Data for the task:
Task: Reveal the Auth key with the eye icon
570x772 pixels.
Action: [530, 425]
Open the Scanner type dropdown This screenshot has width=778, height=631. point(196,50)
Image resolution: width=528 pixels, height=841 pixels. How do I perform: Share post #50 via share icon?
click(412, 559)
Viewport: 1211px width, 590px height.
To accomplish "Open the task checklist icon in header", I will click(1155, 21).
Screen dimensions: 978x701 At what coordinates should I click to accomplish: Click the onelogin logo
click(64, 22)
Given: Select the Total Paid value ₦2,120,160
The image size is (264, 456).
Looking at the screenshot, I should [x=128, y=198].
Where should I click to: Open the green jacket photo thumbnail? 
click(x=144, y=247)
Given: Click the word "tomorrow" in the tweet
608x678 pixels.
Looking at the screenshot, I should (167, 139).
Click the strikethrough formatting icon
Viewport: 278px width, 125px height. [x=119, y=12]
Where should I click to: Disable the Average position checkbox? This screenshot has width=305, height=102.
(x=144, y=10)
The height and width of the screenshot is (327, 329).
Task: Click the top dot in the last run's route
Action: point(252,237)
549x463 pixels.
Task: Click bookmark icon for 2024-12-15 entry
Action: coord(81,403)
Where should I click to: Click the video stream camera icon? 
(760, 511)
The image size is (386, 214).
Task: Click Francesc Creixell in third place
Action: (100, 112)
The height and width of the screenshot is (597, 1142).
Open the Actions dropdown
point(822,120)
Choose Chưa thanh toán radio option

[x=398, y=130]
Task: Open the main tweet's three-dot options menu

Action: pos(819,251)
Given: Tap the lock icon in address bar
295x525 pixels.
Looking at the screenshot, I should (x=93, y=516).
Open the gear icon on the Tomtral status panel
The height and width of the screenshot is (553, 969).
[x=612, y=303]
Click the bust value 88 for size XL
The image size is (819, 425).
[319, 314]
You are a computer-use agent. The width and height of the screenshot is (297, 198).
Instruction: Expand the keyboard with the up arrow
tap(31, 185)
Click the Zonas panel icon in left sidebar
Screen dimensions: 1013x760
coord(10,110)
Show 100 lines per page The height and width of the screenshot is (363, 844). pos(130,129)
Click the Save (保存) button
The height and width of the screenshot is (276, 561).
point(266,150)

To do: When you answer, repeat every record exactly, omitting nothing.

Solution to the exercise:
Task: Reveal the Auth key with the eye icon
570x772 pixels.
Action: [530, 425]
Open the Scanner type dropdown This screenshot has width=778, height=631. point(196,50)
Image resolution: width=528 pixels, height=841 pixels. How do I perform: Share post #50 via share icon?
click(412, 559)
Viewport: 1211px width, 590px height.
To accomplish "Open the task checklist icon in header", I will click(1155, 21).
Screen dimensions: 978x701 At what coordinates should I click to accomplish: Click the onelogin logo
click(64, 22)
Given: Select the Total Paid value ₦2,120,160
The image size is (264, 456).
Looking at the screenshot, I should [x=128, y=198].
Where should I click to: Open the green jacket photo thumbnail? 
click(x=144, y=247)
Given: Click the word "tomorrow" in the tweet
608x678 pixels.
Looking at the screenshot, I should (167, 139).
Click the strikethrough formatting icon
Viewport: 278px width, 125px height. [x=119, y=12]
Where should I click to: Disable the Average position checkbox? This screenshot has width=305, height=102.
(x=144, y=10)
The height and width of the screenshot is (327, 329).
Task: Click the top dot in the last run's route
Action: point(252,237)
549x463 pixels.
Task: Click bookmark icon for 2024-12-15 entry
Action: coord(81,403)
Where should I click to: Click the video stream camera icon? 
(760, 511)
The image size is (386, 214).
Task: Click Francesc Creixell in third place
Action: (100, 112)
The height and width of the screenshot is (597, 1142).
Open the Actions dropdown
point(822,120)
Choose Chưa thanh toán radio option

[x=398, y=130]
Task: Open the main tweet's three-dot options menu

Action: pos(819,251)
Given: Tap the lock icon in address bar
295x525 pixels.
Looking at the screenshot, I should (x=93, y=516).
Open the gear icon on the Tomtral status panel
The height and width of the screenshot is (553, 969).
[x=612, y=303]
Click the bust value 88 for size XL
The image size is (819, 425).
[319, 314]
You are a computer-use agent. The width and height of the screenshot is (297, 198).
Instruction: Expand the keyboard with the up arrow
tap(31, 185)
Click the Zonas panel icon in left sidebar
Screen dimensions: 1013x760
coord(10,110)
Show 100 lines per page The height and width of the screenshot is (363, 844). pos(130,129)
Click the Save (保存) button
The height and width of the screenshot is (276, 561).
point(266,150)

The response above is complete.